In the listing, rewrite the lines from the line with "Where should I click to: Click the green" to the line with "click(x=348, y=194)", renaming "Add Animal" to "Register Animal" and keeping everything else the same. Omit the pictures from your answer.
------ Extracted records ------
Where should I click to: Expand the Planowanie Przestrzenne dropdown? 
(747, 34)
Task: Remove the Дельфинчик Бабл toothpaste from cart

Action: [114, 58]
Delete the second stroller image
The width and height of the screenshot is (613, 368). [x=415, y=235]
------
------ Extracted records ------
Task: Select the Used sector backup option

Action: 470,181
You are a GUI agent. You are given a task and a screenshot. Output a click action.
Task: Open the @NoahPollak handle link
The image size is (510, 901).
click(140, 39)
------
------ Extracted records ------
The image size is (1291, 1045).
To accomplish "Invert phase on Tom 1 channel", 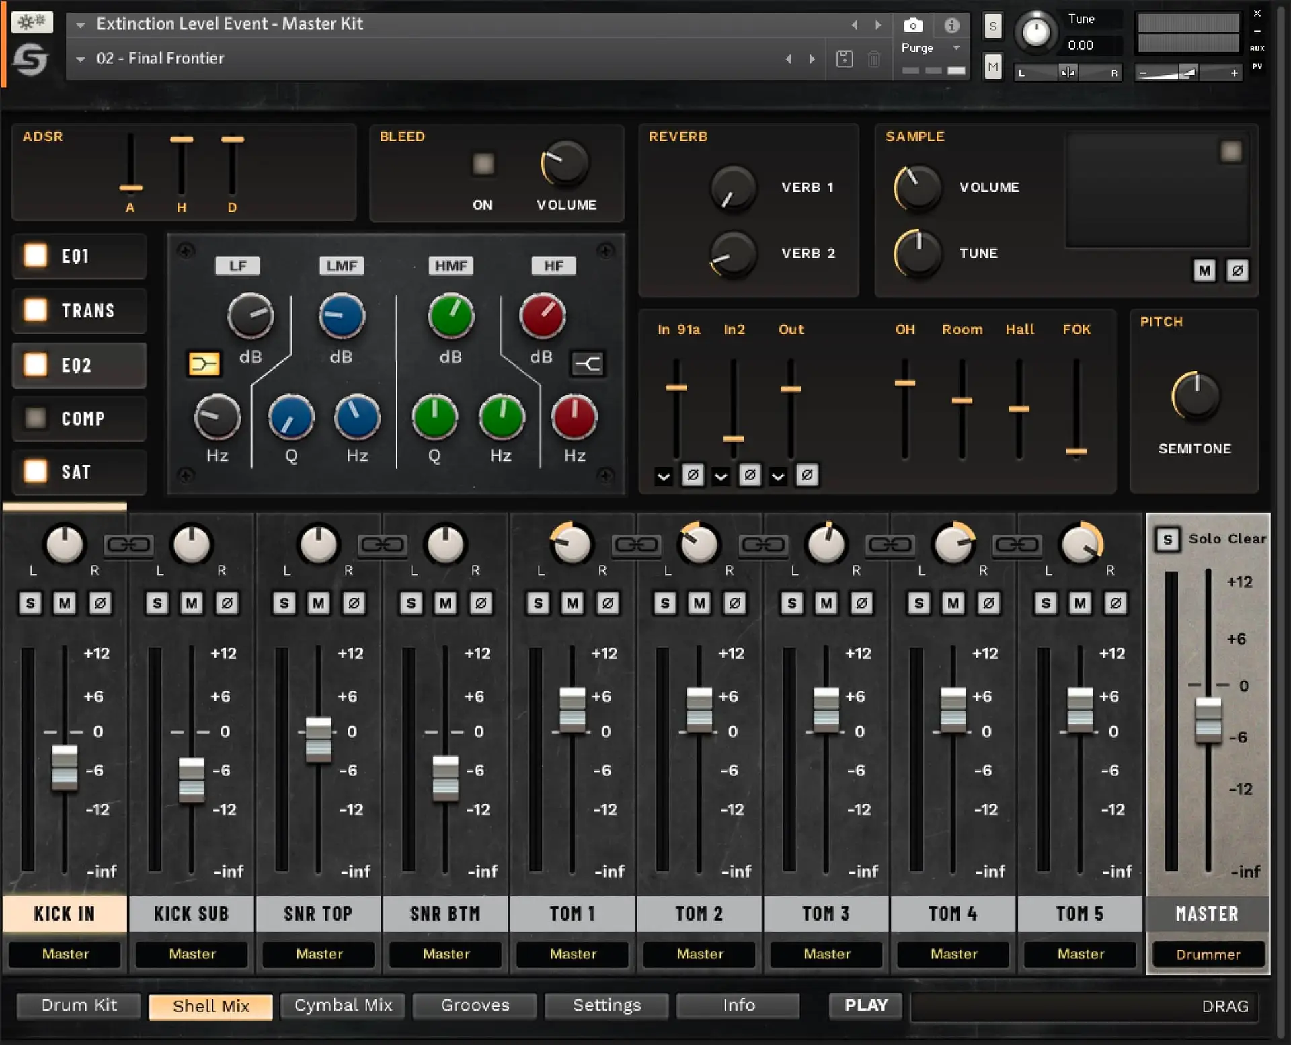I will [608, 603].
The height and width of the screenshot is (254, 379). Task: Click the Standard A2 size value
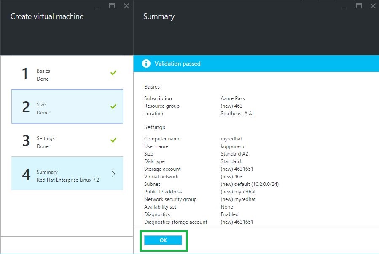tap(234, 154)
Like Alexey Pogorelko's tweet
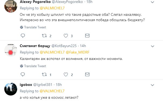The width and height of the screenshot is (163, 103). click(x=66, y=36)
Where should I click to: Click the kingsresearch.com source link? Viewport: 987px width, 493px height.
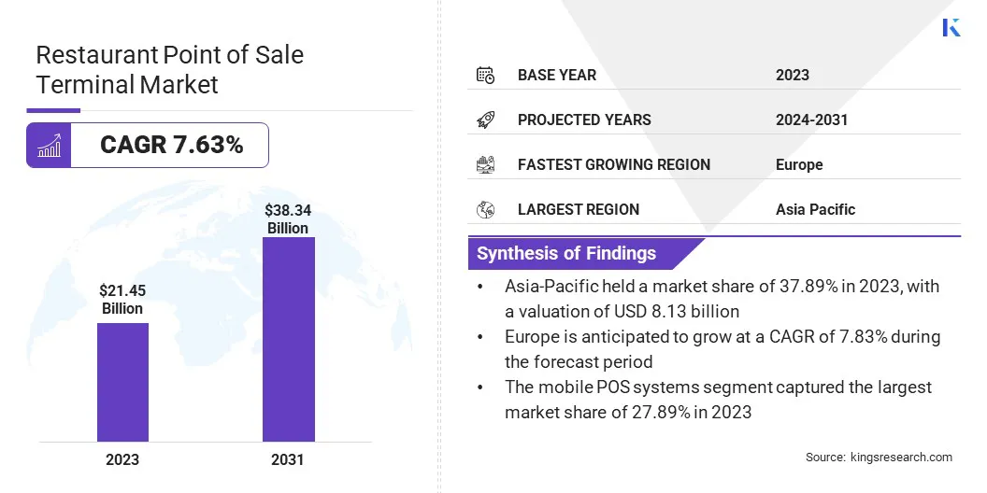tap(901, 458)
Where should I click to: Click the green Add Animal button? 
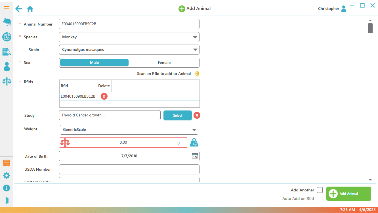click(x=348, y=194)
------
Correct result>
Where should I click to: Click the green Register Animal button? 
click(x=348, y=194)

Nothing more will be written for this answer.